In the literature, post-op early and late complication rates have been reported as 15.6% and 4.4%, respectively(20). The more common complications are cardiopulmonary problems (3.3%), dysphagia (3.0%), superficial infection (2.3%), pseudoarthrosis (1.8%), C5 radiculopathy/palsy (1.7%), worsening myelopathy (1.3%), epidural/wound hematoma (1.0%) and dural tear (1.0%). Wound infection is more common in the posterior approaches (4.7% posterior, 0.6% anterior), while C5 radiculopathy/palsy is equally common in both approaches (1.9% posterior, 1.7% anterior), and dysphagia is slightly more common in the anterior approach (0.9%)(16,20). The complication rate of all the patients in our study was 10%. The rate of worsening myelopathy was 6%, followed by hematoma at the operation site with 4%, and per-op dural tear with 2%. One patient who underwent laminectomy and fusion and recovered completely died of ACS approximately one week after discharge. Our complication rates were different compared to those of larger studies, since our sample size was small.


CONCLUSION

CSM is a degenerative disease that can be easily overlooked by clinicians, often leading to a delay in diagnosis and an irreversible spinal cord injury. Therefore, it should be treated as soon as possible. Laminectomy without fusion has the advantages of having the shortest length of hospital-stay and operative time. However, we recommend that laminectomy without fusion only be performed on high-risk patients due to comorbidities with 1 or 2 level involvement and no kyphosis, since it has more side effects such as neuropathic pain, lower functional recovery and patient satisfaction rates compared to other approaches. It will be useful to add fusion to multi-level laminectomies. We are of the opinion that laminectomy and fusion may be more successful in eligible cases in terms of patient satisfaction and functional recovery, and may cause fewer complications. When deciding on the surgical technique, it will be best to make a decision by evaluating the patient’s age, clinical condition and radiological characteristics all together. Yet, there is a need for series with a larger sample size.


Ethics

Ethics Committee Approval: This study was approved by Başkent University Medicine and Health Sciences Research Committee (94603339-604.01.02/845).

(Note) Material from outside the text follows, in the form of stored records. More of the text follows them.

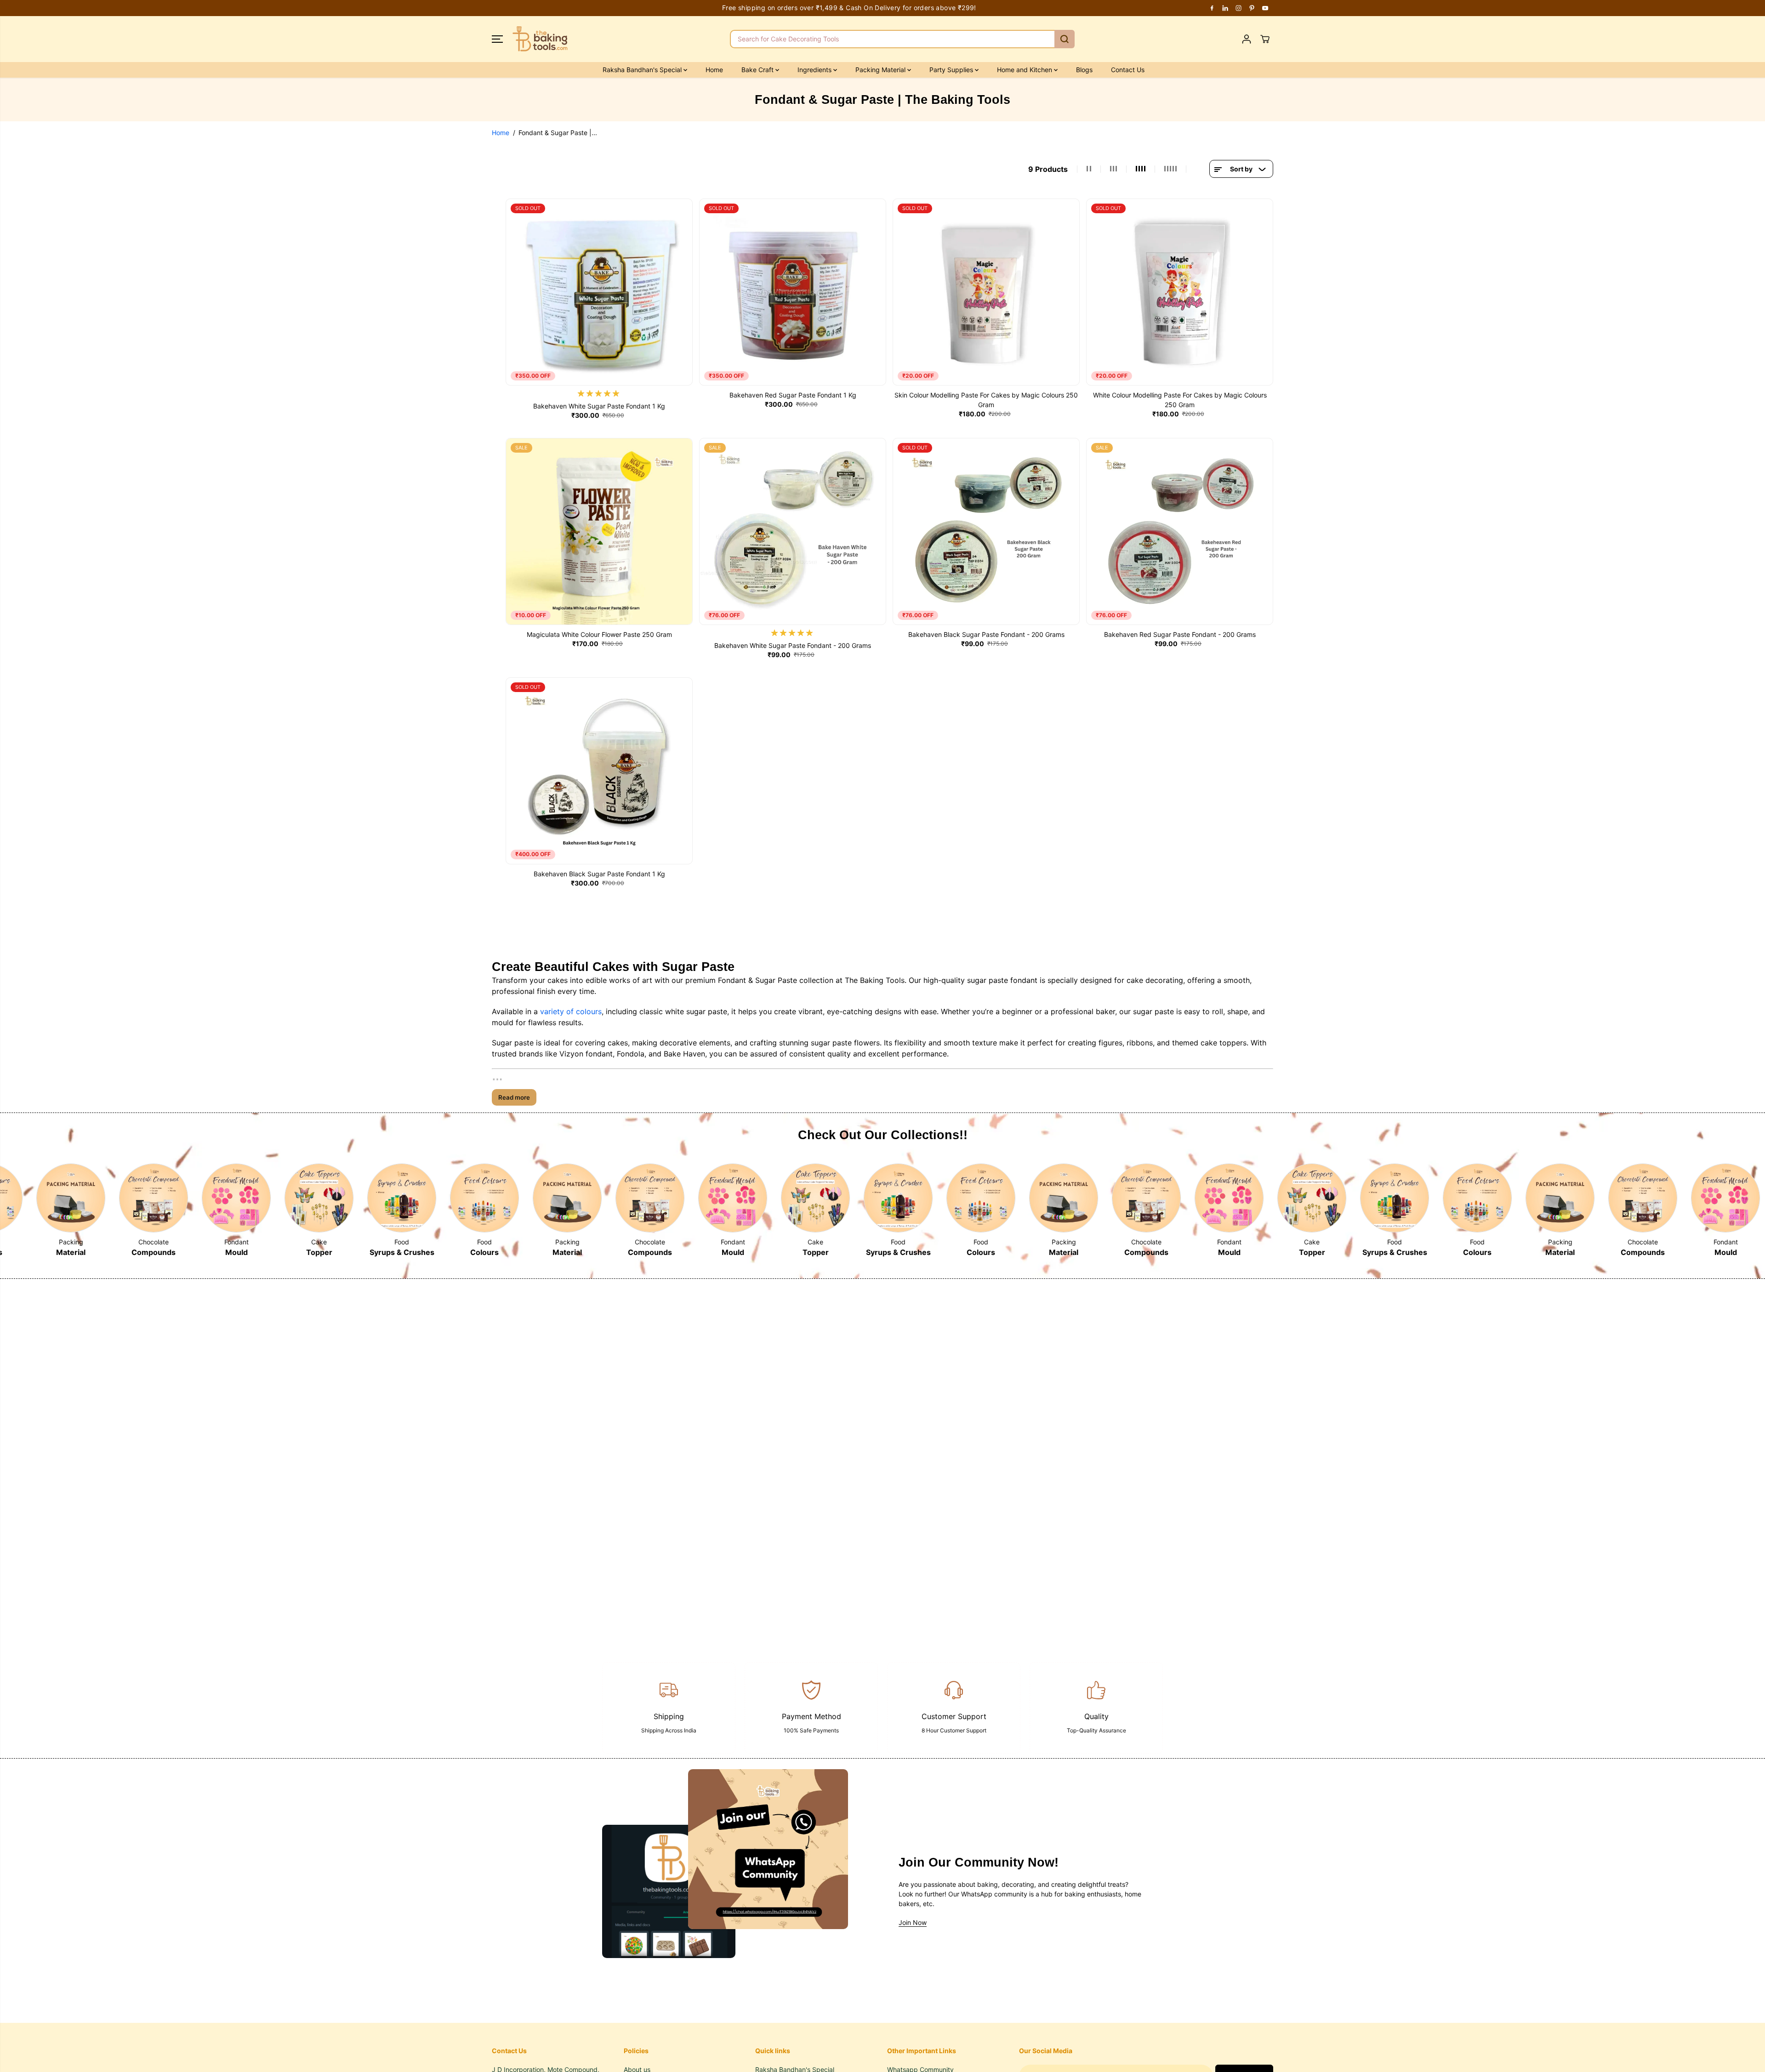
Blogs (1084, 70)
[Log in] (1246, 39)
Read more (514, 1097)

Informed Consent: Informed consent was obtained from all patients.

Peer-review: Externally and internally peer-reviewed.

Authorship Contributions

Concept: E.D., Design: K.T., M.Ö., Data Collection or Processing: Ö.K., A.G.Y., Analysis or Interpretation: H.İ.S., S.Ç., Literature Search: H.İ.S., S.Ç., A.G.Y., Writing: H.İ.S.

Conflict of Interest: No conflict of interest was declared by the authors.

Financial Disclosure: The authors declared that this study received no financial support.